Recurring Patterns with High Predictability
The excellent young scientist and his future working group are not only aiming to improve the precision of forecasts but also to reduce the computing effort, which would save costs and energy and in consequence also reduce greenhouse gas emissions. “My underlying idea is to make more use of sources in the atmospheric system with high intrinsic predictability,” Quinting explains. “These sources are for instance recurring patterns in the atmosphere that vary on the time scale of two weeks to two months.” The meteorologist believes recurring signals in the tropical Pacific to be especially promising as these have a major influence on the atmospheric circulation in Europe. These tropical signals however are insufficiently represented in numerical weather prediction models and thus prevent the full exploitation of the underlying intrinsic predictability. In ASPIRE, Quinting plans to improve the representation of the tropical signals using a high spatial resolution in the tropics. Such a high resolution however typically needs more computing power. To avoid this, Quinting and his working group also develop machine learning models that imitate the effects of a high resolution, helping to reduce the computing effort.

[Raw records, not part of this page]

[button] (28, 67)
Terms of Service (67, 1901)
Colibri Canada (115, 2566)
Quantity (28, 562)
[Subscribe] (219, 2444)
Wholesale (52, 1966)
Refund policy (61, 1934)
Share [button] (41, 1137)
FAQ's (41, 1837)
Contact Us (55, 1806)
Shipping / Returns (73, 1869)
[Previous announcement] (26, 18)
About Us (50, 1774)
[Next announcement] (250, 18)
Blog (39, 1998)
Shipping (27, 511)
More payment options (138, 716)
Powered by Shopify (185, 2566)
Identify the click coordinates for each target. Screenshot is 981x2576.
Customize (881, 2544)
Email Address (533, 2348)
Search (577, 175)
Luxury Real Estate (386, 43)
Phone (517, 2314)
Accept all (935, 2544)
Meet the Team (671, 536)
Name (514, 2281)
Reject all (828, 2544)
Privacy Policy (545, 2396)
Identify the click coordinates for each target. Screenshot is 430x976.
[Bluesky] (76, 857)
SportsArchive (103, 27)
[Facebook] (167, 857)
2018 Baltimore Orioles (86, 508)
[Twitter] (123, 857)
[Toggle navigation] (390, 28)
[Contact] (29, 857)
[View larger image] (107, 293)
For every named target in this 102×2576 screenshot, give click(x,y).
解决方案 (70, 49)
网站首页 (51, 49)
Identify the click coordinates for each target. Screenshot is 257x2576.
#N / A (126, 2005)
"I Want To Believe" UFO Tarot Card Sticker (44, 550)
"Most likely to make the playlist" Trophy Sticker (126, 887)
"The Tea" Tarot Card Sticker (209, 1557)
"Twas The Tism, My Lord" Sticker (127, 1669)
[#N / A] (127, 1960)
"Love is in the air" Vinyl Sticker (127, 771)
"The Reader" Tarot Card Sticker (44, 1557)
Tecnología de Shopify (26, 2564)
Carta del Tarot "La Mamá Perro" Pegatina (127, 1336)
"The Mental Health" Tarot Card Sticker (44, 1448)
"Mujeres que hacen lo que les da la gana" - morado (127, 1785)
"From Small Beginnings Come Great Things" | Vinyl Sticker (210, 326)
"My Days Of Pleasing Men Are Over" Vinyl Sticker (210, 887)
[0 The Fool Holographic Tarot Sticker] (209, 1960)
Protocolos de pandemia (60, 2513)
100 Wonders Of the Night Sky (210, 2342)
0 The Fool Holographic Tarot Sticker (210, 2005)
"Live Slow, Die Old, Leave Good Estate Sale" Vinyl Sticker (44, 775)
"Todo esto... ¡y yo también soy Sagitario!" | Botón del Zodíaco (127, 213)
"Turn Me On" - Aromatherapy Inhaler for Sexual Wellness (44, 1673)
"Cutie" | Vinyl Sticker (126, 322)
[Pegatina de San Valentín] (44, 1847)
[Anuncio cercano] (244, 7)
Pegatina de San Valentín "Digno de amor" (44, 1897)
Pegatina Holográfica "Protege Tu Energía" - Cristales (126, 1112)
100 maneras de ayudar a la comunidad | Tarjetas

New Possibilities for Weather Services
“With ASPIRE, we want to showcase the potential of simulations with locally high spatial resolution,” Quinting says. “Ideally, weather services will be able to utilize existing computing power even better.” If the selected approach proves successful, it could be used for climate research on other components of the atmospheric system that also have a high intrinsic predictability but are incorrectly represented in weather prediction models.
ERC Starting Grant 2022
The ERC funds excellent young scientists that want to start an independent career and establish a working group with starting grants. Every selected project receives up to 1.5 million euros annually for up to five years. Under certain circumstances, up to one million euros can be requested additionally, for example for equipment or access to infrastructure. In the 2022 round of calls, the European Research Council awarded starting grants to 408 scientists based in 26 European countries, 81 of them based in Germany. The ERC starting grants have a total funding volume of 636 million euros. 2932 applications were entered, resulting in an approval rate of 13.9 percent.
More about the KIT Climate and Environment Center
Being “The Research University in the Helmholtz Association”, KIT creates and imparts knowledge for the society and the environment. It is the objective to make significant contributions to the global challenges in the fields of energy, mobility, and information. For this, about 10,000 employees cooperate in a broad range of disciplines in natural sciences, engineering sciences, economics, and the humanities and social sciences. KIT prepares its 22,800 students for responsible tasks in society, industry, and science by offering research-based study programs. Innovation efforts at KIT build a bridge between important scientific findings and their application for the benefit of society, economic prosperity, and the preservation of our natural basis of life. KIT is one of the German universities of excellence.